> [Pixel coordinate grounding data]:
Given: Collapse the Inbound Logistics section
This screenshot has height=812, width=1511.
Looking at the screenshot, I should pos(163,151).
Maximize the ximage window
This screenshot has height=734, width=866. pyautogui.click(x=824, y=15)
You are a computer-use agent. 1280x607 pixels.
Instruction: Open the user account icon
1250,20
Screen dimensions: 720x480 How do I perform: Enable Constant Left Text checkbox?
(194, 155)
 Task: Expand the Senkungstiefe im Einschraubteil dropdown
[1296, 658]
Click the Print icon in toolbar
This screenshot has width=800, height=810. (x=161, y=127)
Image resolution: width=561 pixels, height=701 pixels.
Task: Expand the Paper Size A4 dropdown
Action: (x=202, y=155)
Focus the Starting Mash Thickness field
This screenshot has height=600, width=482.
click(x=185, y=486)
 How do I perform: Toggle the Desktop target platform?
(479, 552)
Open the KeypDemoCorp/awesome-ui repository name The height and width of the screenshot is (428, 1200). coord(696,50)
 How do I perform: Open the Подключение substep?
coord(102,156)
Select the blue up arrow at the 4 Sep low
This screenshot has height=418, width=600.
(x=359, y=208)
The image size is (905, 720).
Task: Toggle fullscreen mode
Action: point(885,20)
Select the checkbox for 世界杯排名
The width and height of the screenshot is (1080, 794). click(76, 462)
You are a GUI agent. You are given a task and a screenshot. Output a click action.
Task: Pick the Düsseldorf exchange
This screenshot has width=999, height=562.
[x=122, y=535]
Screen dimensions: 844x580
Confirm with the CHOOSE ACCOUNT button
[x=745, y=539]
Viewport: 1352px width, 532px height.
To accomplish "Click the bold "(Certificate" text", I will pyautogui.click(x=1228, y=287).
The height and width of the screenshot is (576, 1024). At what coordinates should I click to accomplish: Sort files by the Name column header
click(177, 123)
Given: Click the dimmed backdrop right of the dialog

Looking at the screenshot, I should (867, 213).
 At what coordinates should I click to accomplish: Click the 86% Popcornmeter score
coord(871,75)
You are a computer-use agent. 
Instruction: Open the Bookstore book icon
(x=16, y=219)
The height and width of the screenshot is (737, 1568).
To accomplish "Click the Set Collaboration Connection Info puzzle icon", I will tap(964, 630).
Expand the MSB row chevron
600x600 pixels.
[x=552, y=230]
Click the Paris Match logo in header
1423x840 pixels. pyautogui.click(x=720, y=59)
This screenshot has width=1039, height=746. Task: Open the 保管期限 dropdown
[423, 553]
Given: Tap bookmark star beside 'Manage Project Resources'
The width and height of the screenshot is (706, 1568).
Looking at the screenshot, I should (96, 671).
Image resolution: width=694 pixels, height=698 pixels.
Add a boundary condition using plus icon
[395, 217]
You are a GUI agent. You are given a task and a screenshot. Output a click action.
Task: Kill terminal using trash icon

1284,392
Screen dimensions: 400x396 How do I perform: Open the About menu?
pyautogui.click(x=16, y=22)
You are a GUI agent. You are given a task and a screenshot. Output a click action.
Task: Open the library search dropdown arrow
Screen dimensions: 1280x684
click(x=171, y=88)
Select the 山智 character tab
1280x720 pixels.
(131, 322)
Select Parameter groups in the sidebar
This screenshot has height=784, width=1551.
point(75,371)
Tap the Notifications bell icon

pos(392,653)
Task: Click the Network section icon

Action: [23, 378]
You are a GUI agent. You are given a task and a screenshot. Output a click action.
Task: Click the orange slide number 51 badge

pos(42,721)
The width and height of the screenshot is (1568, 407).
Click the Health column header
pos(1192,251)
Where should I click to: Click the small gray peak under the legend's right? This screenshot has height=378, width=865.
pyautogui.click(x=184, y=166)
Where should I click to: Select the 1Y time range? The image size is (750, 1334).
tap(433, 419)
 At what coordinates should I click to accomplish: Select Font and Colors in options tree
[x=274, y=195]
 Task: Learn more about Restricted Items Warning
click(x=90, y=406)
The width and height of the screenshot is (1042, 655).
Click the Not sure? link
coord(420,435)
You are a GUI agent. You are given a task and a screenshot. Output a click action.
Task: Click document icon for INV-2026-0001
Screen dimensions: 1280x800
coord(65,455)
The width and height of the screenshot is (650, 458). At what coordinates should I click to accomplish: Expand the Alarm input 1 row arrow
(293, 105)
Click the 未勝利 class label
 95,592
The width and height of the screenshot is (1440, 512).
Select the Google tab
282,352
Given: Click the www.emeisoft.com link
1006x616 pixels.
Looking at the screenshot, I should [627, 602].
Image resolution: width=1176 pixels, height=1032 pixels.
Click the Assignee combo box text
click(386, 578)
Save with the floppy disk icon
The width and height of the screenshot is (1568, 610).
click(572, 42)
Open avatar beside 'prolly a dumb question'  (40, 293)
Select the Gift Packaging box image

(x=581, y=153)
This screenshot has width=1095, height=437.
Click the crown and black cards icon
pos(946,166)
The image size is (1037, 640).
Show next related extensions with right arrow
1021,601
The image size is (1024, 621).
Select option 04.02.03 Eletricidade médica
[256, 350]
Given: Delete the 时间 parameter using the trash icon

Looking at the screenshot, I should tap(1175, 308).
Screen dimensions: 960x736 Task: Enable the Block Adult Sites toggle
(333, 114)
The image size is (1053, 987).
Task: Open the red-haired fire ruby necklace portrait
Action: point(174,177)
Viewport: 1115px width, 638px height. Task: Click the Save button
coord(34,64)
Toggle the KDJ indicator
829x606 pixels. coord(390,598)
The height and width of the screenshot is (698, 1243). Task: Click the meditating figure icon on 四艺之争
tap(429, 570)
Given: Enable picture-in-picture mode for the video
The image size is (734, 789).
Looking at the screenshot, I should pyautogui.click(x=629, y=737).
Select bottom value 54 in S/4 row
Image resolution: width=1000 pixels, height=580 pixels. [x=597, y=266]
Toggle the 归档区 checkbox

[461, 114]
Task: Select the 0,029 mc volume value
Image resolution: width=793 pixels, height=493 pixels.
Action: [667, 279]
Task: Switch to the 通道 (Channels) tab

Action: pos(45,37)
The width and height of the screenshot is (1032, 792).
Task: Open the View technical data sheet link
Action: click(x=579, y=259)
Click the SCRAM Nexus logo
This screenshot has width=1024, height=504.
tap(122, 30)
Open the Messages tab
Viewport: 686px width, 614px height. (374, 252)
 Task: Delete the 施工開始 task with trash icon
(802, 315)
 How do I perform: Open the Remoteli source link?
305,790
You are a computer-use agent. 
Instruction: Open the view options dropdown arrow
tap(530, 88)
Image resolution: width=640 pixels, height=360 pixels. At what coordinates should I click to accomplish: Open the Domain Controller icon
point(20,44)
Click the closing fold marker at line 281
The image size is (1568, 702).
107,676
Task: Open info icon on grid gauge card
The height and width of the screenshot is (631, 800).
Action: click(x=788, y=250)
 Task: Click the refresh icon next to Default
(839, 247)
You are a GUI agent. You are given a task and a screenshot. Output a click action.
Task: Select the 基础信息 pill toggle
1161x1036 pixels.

> [DIRECTIONS FOR THIS TASK]:
An exact copy of the lines above between the line holding "Screen dimensions: 844x580" and the line holding "Given: Tap bookmark", inclusive, is the whole answer.

> [EXERCISE ANSWER]:
Screen dimensions: 844x580
Confirm with the CHOOSE ACCOUNT button
[x=745, y=539]
Viewport: 1352px width, 532px height.
To accomplish "Click the bold "(Certificate" text", I will pyautogui.click(x=1228, y=287).
The height and width of the screenshot is (576, 1024). At what coordinates should I click to accomplish: Sort files by the Name column header
click(177, 123)
Given: Click the dimmed backdrop right of the dialog

Looking at the screenshot, I should (867, 213).
 At what coordinates should I click to accomplish: Click the 86% Popcornmeter score
coord(871,75)
You are a computer-use agent. 
Instruction: Open the Bookstore book icon
(x=16, y=219)
The height and width of the screenshot is (737, 1568).
To accomplish "Click the Set Collaboration Connection Info puzzle icon", I will tap(964, 630).
Expand the MSB row chevron
600x600 pixels.
[x=552, y=230]
Click the Paris Match logo in header
1423x840 pixels. pyautogui.click(x=720, y=59)
This screenshot has width=1039, height=746. Task: Open the 保管期限 dropdown
[423, 553]
Given: Tap bookmark star beside 'Manage Project Resources'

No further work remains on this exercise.